Another great opportunity for unintended consequences
As much as I am loathe to admit it, I actually support California in taking on the Trump administration in this one. Not because they are right on the policy, but because it is an overreach of Federal Government authority to impose EPA standards on products like automobiles in the first place. I actually want this one to go to the Supreme Court and for the Feds to lose on the basis that they have no authority to set the standards in the first place. It would be a huge step in challenging the alphabet soup that is the Federal Bureaucracy and dismantling them.
Previous comments... You are currently on page 3.
Since making their whole lines more expensive with choice 1 for a limited market could hurt their national market, the companies will be likely to go with limiting the models available to California buyers. No big SUVs, no pickups, no big luxury models other than the Tesla model S. Will California buyers be happy with a state-approved set of autos limited to subcompacts, hybrid compacts, and electric vehicles? In fact, the Obama-era mileage goal of over 54 mpg fleet average may force out anything but hybrids and electrics, and if the Trump administration drops the tax credit for electric vehicles, even those models will become too expensive for middle class buyers. Would that be the final straw that drives a change in California politics?
May help a little with this gorilla in the room~http://www.usdebtclock.org/
Can't imagine any state tolerating dirty air, dirty water in this day and time.

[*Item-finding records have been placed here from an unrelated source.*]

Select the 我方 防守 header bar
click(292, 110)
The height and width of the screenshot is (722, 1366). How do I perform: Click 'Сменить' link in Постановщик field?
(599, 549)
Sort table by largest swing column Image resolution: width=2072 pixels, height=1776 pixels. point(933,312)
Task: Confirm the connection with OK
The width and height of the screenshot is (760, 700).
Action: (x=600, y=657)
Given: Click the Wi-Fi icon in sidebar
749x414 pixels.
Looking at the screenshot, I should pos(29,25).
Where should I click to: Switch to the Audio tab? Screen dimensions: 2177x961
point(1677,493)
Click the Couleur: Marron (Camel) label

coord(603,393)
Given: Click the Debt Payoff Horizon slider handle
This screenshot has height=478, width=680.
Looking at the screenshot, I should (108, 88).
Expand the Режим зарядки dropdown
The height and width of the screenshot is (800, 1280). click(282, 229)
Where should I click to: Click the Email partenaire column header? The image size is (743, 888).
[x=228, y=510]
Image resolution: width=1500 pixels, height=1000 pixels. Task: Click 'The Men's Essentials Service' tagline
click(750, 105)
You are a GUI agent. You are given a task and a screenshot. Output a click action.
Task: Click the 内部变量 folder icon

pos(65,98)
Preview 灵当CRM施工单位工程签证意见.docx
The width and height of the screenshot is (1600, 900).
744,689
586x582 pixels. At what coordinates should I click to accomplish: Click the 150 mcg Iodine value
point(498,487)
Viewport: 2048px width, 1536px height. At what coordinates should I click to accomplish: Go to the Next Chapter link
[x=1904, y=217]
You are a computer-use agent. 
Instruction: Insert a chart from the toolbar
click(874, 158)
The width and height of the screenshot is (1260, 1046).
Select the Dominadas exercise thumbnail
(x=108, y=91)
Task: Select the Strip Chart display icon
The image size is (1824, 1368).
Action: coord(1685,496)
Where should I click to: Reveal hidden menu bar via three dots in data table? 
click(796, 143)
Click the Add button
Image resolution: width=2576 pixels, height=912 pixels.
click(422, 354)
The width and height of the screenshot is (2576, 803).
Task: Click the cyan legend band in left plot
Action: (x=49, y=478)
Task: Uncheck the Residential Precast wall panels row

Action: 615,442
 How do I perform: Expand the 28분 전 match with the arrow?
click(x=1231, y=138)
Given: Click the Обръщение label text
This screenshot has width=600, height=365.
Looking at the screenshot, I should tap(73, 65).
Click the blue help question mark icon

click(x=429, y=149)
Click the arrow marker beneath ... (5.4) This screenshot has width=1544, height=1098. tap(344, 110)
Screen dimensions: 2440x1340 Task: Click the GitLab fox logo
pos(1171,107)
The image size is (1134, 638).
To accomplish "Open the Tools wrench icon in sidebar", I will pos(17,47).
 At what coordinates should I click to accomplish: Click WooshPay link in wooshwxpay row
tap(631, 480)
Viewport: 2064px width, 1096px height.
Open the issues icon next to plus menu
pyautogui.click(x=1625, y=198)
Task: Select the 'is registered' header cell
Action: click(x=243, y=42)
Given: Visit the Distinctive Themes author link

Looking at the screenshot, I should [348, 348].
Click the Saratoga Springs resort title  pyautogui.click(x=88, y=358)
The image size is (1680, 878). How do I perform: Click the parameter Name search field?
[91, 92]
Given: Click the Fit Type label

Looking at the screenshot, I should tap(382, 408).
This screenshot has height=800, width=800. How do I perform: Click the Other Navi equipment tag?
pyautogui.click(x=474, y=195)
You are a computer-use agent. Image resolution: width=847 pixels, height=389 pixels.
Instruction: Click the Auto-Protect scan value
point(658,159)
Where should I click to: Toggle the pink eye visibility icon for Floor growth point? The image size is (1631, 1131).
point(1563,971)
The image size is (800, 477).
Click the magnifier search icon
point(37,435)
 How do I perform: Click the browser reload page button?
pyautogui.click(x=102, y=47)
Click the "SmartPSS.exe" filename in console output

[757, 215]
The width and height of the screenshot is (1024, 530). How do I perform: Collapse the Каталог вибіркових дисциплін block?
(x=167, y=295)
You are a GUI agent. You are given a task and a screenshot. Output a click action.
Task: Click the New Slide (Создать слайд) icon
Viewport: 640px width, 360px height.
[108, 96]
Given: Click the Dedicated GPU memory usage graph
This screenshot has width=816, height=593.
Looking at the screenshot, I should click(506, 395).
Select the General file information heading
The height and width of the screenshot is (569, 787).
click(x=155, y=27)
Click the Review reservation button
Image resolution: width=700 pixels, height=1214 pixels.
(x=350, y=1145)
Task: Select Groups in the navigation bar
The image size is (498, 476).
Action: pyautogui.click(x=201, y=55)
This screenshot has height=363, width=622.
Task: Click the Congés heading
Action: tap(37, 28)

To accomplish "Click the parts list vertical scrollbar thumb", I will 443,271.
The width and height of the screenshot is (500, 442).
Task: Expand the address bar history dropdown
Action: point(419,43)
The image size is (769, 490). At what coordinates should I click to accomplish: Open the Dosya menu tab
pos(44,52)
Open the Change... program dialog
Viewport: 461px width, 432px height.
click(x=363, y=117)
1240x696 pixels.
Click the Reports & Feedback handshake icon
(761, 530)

Yeah, that above statement doesn't count in regard to human feces that litter Kalifornia big city streets.
Anyway...no matter how it goes it will upset somebody's apple cart of power.
If secession happened before 1860 that supports my point that states rights existed prior to 1860 and such states rights made the states stronger and the federal government weaker as the founders intended. There has not been any secession or serious threat of secession since 1860. That "states right" was about the only remaining response for states to a federal government that was not complying in 1860 with the spirit of the defining agreement between states, the US Constitution. The federal government had imposed heavy taxation upon some southern states to benefit manufacturers of northern states who had given support to Lincoln and his new whig replacement party, the GOP in the 1860 elections. This high tariff had been tried about 30 years earlier and had nearly caused some states to secede at that time. Lincoln knew what the result of the high tariffs would be and he would not negotiate with southern representatives to avert war. Lincoln wanted a war against the southern states to increase federal power and his own power.
For a well researched discussion on the causes of the war I recommend reading The Real Lincoln by Thomas DiLorenzo.
By the Declaration of Independence each of the existing colonies became independent countries in 1776.
Supposedly, it was they that formed this thing called the united States. So if they formed, why could they not unform?
But it was not secession that was the problem, that happened before 1860. That was not the cause of the war.
All the southern states where required to rewrite their constitutions and have approved by congress before being allowed to have their seats back and elect their own governors.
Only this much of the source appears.